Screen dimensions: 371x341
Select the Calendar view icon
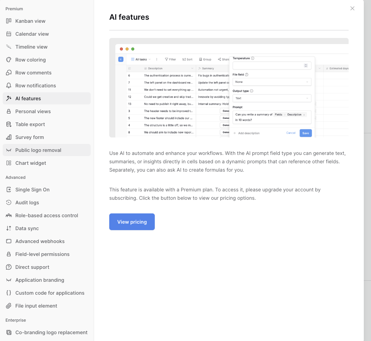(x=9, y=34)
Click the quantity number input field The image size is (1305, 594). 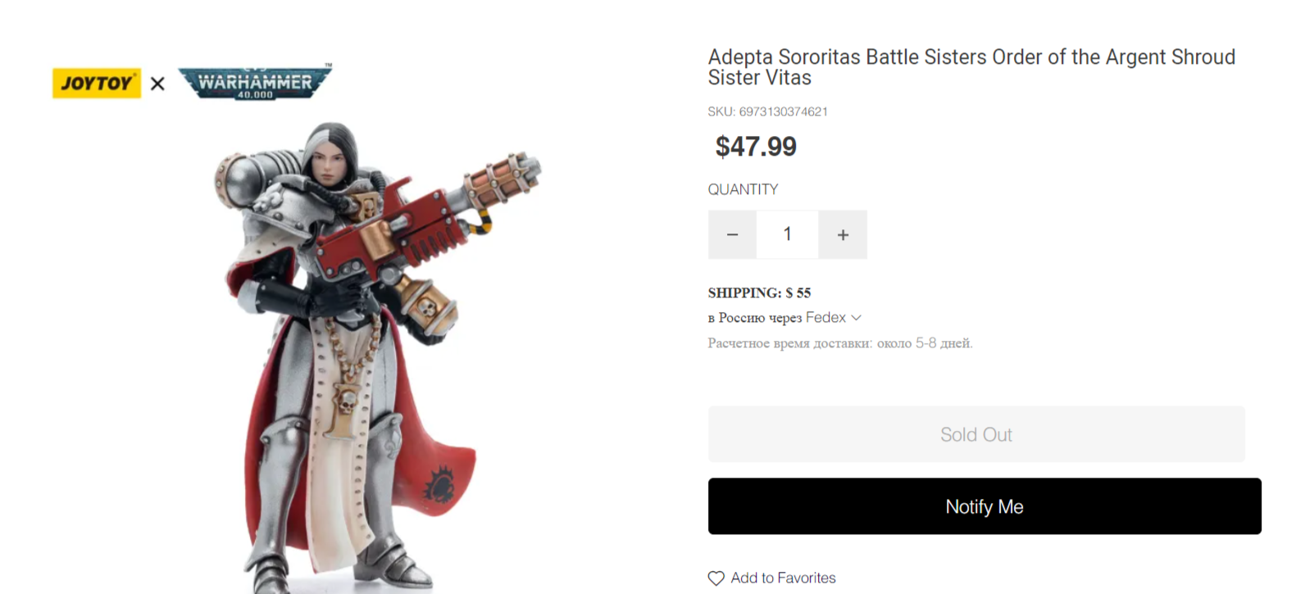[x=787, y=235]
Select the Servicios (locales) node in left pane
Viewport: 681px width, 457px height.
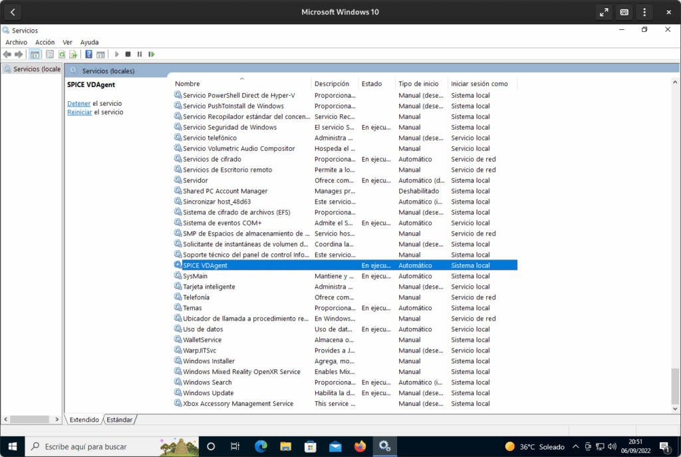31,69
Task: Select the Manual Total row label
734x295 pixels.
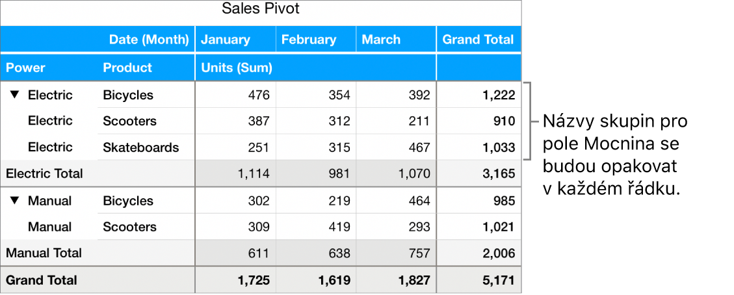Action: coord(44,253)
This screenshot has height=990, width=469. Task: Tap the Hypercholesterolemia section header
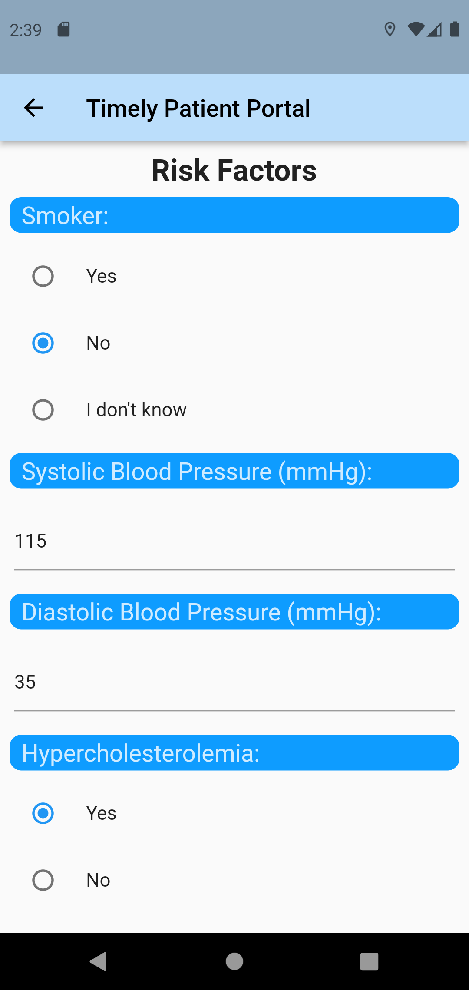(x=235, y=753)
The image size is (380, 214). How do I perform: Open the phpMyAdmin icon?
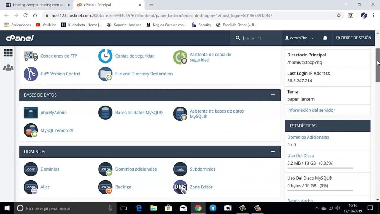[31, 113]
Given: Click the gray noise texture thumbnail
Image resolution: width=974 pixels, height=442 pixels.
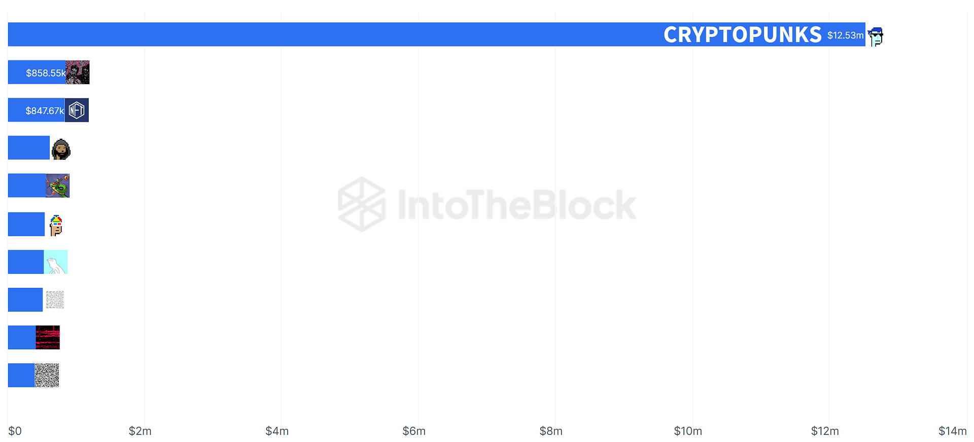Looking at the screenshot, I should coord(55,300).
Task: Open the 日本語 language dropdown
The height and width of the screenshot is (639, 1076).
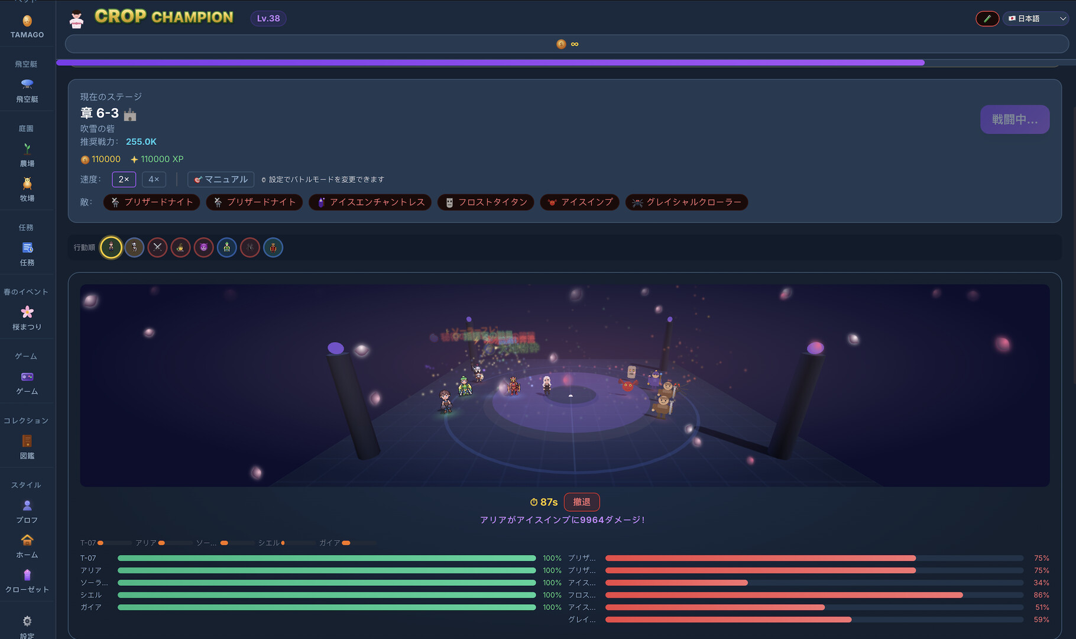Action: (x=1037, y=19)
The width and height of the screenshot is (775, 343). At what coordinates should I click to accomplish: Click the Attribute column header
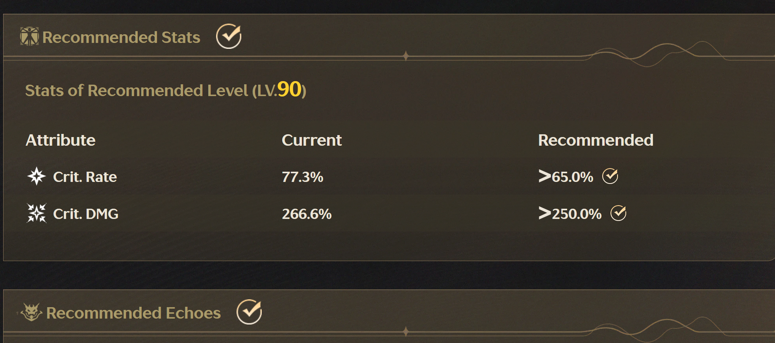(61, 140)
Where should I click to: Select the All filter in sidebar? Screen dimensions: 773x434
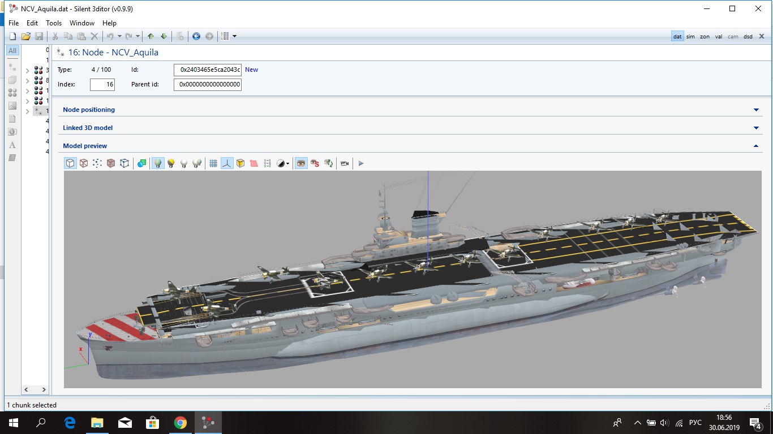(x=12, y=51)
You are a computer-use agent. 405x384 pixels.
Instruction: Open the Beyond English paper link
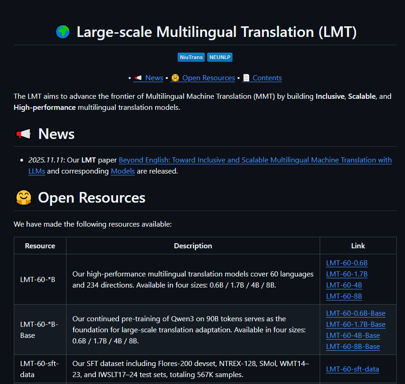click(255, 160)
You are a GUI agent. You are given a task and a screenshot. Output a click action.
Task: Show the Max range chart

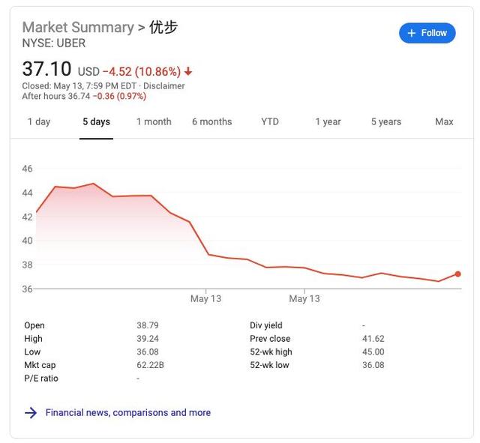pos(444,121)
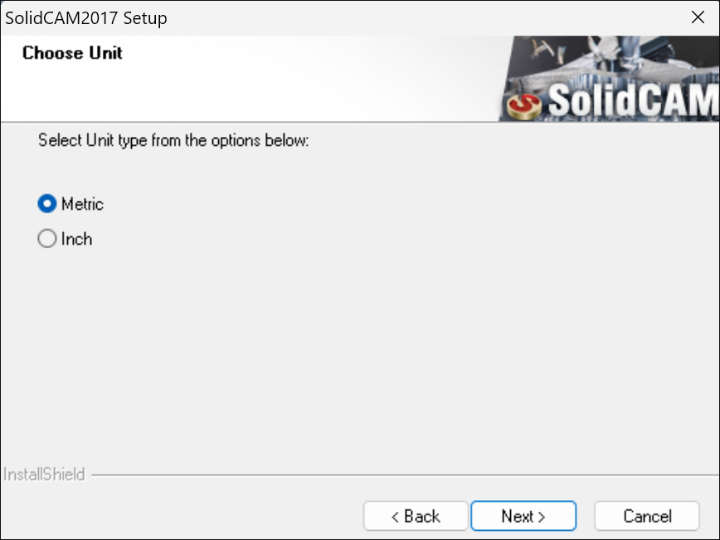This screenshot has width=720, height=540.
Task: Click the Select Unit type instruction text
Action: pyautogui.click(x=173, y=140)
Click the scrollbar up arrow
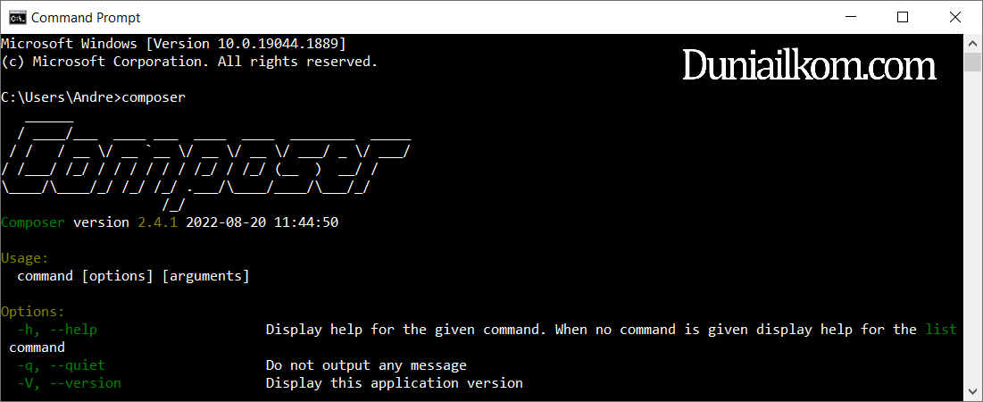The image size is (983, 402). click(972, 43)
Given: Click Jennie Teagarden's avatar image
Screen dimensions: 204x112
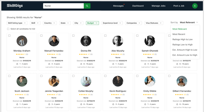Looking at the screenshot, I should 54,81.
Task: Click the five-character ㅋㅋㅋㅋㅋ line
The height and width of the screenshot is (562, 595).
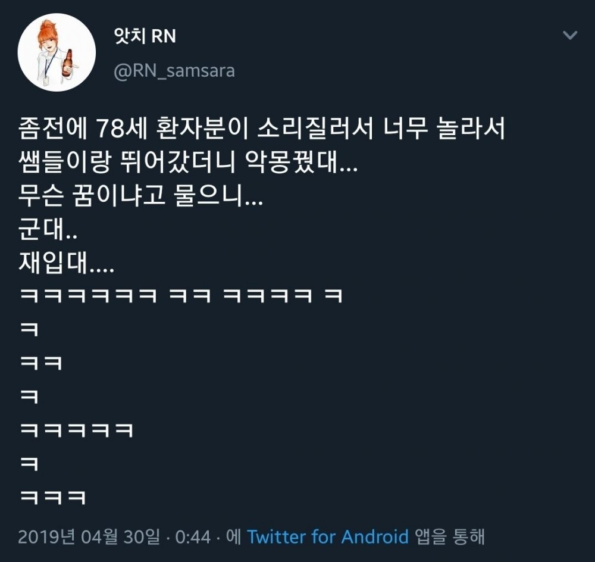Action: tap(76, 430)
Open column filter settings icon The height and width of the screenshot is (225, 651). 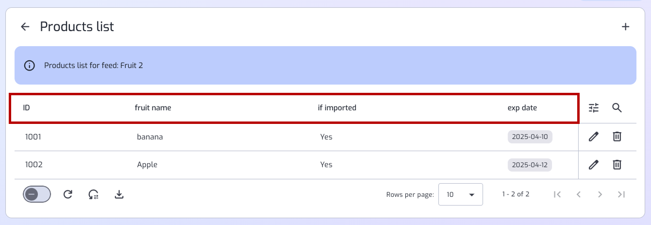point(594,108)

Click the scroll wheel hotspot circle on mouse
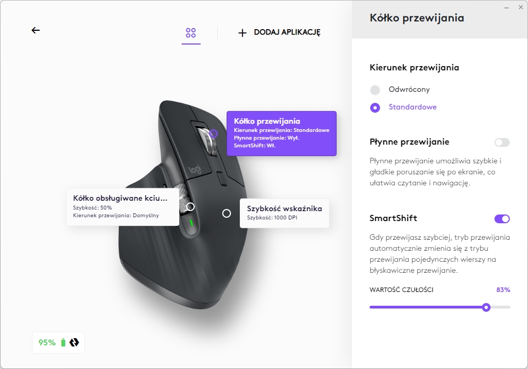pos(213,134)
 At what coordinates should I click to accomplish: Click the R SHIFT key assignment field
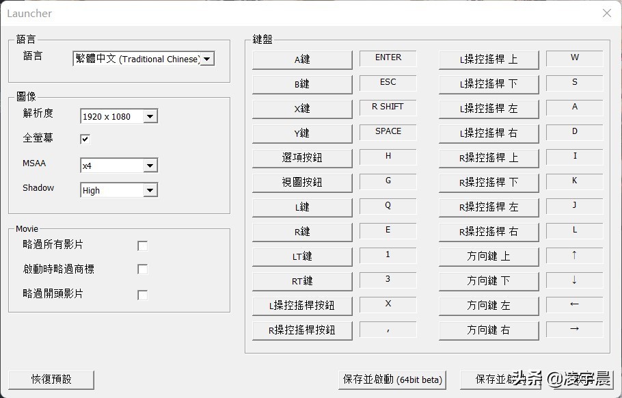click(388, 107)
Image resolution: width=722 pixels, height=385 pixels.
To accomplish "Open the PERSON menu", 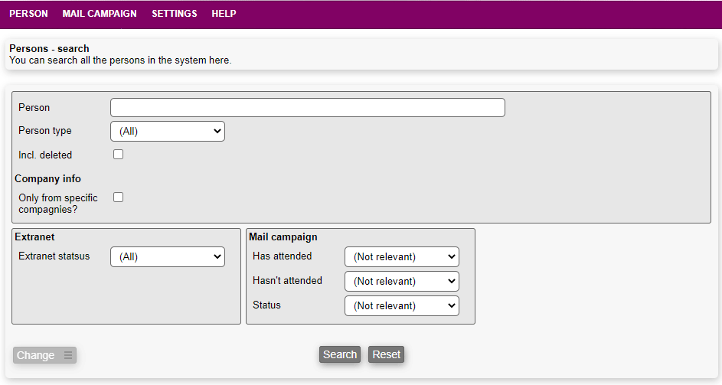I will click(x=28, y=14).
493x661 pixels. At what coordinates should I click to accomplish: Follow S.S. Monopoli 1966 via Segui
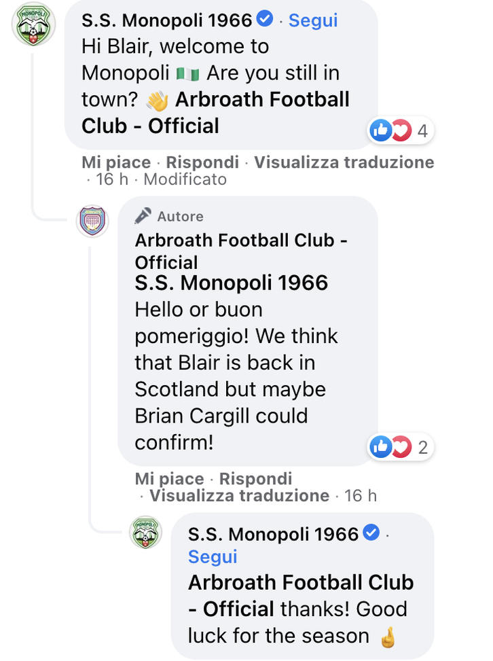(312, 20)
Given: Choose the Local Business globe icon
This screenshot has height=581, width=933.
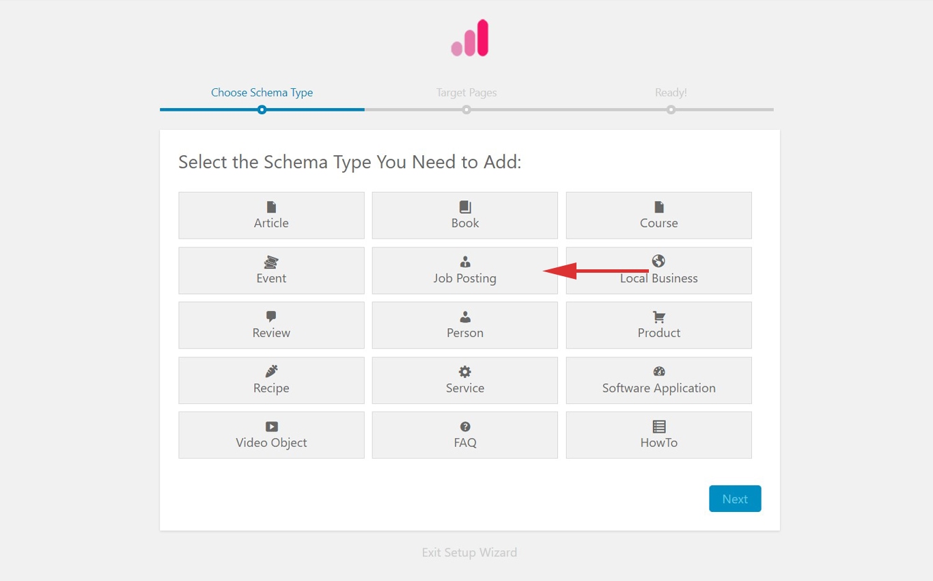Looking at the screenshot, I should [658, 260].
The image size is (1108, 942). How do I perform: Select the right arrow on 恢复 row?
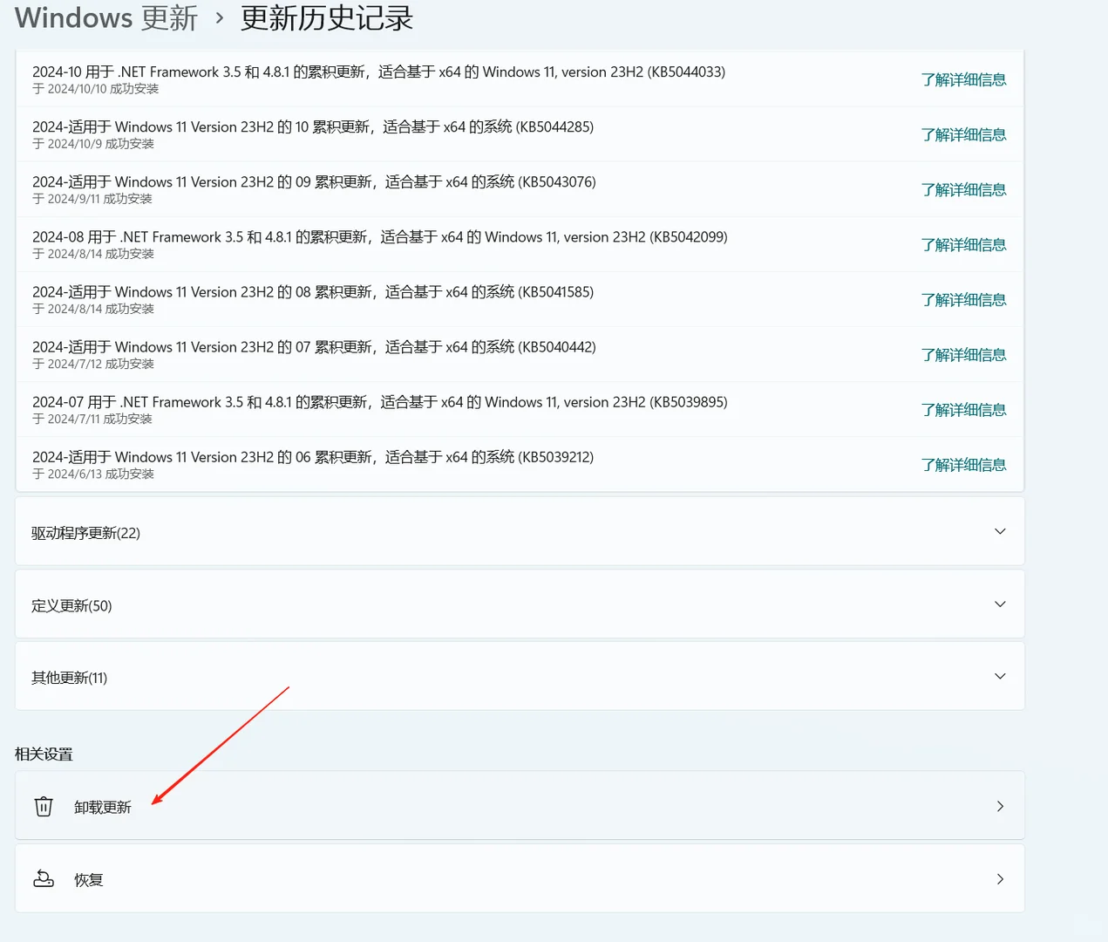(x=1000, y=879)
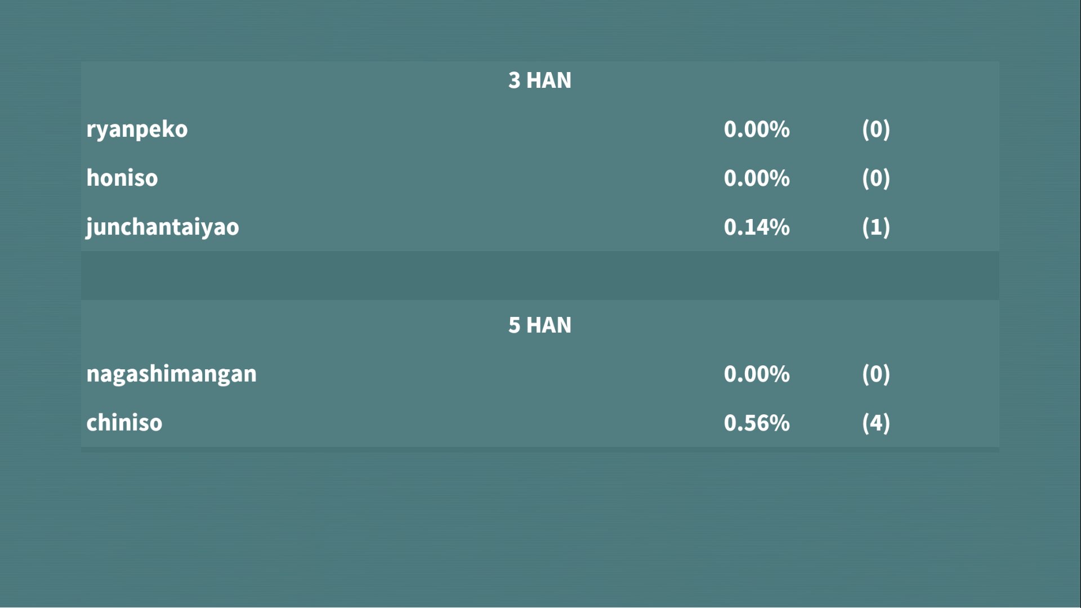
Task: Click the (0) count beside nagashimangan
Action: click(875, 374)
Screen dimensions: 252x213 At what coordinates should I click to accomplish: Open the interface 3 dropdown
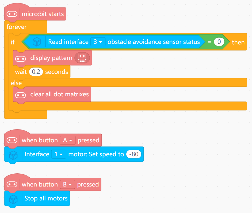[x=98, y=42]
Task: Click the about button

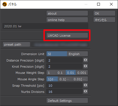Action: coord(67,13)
━━━━━━━━
Search the entries for the word "agent", then list each line that holds it.

Response:
You are a computer-use agent. 405x384 pixels.
You are a GUI agent. You are given a task and a screenshot. Output a click action.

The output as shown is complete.